Ten years ago, as netscape’s IPO kicked off the dot-com boom and Amazon.com and eBay brought E-tailing to Main Street, Major League Baseball (MLB) was doing some innovating of its own. The league introduced a new round of play-offs, dubbed the Division Series, to great acclaim. It also scrapped a much-criticized scheme in which it produced its own baseball telecasts and rotated games between ABC and NBC. Under that plan, no play-off games except the World Series would win a nationwide TV audience. Sports Illustrated quipped that this reduced baseball to “America’s regional pastime.”
Win some, lose some. A decade later, not only has MLB sorted out its broadcast strategy, it now reaches a vastly wider audience than ever — thanks largely to its embrace of the same technology that burst onto the scene in 1995. Seeing in the Internet a chance to extend its brand in entirely new ways, the league launched MLB.com in the spring of 2001 and, by any measure, hit one out of the park.
But wait. Having seen the dot-com collapse take so many promising ideas down with it, and having failed at its own effort to control its broadcast destiny, wasn’t MLB skittish, to say the least, about its belated plunge into an entirely new business model? “I think there is a certain fear for established brands to make a run of it on the Internet, given the mistakes others have made,” says Jeff D’Onofrio, vice president and CFO of MLB Advanced Media, the New York-based company that owns MLB.com (and is in turn owned by the 30 teams that make up MLB). “But if companies can couple the financial discipline of their traditional business model with creativity, some of that fear may dissipate.”
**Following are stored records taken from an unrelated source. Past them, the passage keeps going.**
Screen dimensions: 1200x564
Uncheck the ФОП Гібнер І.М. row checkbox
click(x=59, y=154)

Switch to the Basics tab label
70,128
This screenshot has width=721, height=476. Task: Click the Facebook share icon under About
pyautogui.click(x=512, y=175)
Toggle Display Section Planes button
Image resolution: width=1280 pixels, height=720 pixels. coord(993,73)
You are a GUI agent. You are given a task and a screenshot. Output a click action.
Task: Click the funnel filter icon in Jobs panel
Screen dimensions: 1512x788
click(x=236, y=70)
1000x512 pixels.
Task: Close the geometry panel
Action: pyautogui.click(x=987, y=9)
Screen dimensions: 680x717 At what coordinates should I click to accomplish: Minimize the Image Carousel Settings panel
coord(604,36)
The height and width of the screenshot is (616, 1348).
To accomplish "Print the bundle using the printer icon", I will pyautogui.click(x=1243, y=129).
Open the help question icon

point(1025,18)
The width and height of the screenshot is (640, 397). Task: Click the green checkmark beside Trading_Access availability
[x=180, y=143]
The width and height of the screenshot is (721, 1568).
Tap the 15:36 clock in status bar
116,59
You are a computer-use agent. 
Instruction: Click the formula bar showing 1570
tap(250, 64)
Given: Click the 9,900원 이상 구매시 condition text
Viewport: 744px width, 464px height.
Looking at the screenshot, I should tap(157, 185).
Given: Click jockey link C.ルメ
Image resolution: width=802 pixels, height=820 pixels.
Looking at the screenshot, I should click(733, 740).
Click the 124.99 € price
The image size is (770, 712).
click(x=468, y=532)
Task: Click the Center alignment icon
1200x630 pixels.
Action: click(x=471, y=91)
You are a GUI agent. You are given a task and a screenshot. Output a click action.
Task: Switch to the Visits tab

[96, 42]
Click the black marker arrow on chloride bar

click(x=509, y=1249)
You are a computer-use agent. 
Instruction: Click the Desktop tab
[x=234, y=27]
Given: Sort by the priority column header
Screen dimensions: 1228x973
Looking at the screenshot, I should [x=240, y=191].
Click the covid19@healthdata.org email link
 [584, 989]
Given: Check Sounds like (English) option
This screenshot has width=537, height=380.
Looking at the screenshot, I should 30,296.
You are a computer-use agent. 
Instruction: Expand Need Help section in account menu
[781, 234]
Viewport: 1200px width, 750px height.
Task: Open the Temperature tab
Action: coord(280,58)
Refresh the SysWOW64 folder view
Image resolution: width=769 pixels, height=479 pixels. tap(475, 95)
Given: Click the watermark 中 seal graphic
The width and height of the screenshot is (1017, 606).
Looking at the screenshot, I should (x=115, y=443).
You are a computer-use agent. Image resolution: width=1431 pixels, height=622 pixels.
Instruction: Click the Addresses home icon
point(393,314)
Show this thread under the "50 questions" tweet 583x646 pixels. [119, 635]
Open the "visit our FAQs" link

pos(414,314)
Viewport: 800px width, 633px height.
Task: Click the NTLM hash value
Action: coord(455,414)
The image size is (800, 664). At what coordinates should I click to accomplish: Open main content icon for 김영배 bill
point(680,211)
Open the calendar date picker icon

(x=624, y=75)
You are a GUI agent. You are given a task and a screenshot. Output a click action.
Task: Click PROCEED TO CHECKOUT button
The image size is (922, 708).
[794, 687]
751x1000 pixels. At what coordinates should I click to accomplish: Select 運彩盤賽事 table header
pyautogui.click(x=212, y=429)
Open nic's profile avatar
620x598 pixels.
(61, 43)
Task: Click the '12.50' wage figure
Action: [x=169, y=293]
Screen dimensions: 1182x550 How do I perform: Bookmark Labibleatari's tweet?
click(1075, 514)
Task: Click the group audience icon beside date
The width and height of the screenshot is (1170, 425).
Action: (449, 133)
Some companies are doing precisely that. While manufacturers and retailers are now overcoming obstacles that made direct selling via the Web difficult (see “Old Dogs, New Clicks,” Summer 2005), other companies are going even further, developing entirely new business models that capitalize both on the capabilities of the Internet and on the failings of those that came before. While their approaches vary, they all reflect, as D’Onofrio says, a balance of prudence and boldness. They have, it seems, needed the wisdom of Yogi Berra: “You can observe a lot just by watching.”
Ten years on, “people are just beginning to grasp the potential of the Web,” says Dale Peskin, co-director of The Media Center, a Reston, Virginia-based media think tank. “They’re recognizing that the Web fundamentally changes the transactional relationship between goods and services, creating huge opportunities. That said, most companies, for a number of reasons, whether culture or a comfort level with what they’re already doing, are reluctant to grasp the idea that the Web is more than just another channel.”
Restoring Vision
MLB president Robert DuPuy and commissioner Bud Selig did grasp that idea. “They figured we could control our destiny in the interactive media space by taking the content of baseball and delivering it on the Internet,” says D’Onofrio.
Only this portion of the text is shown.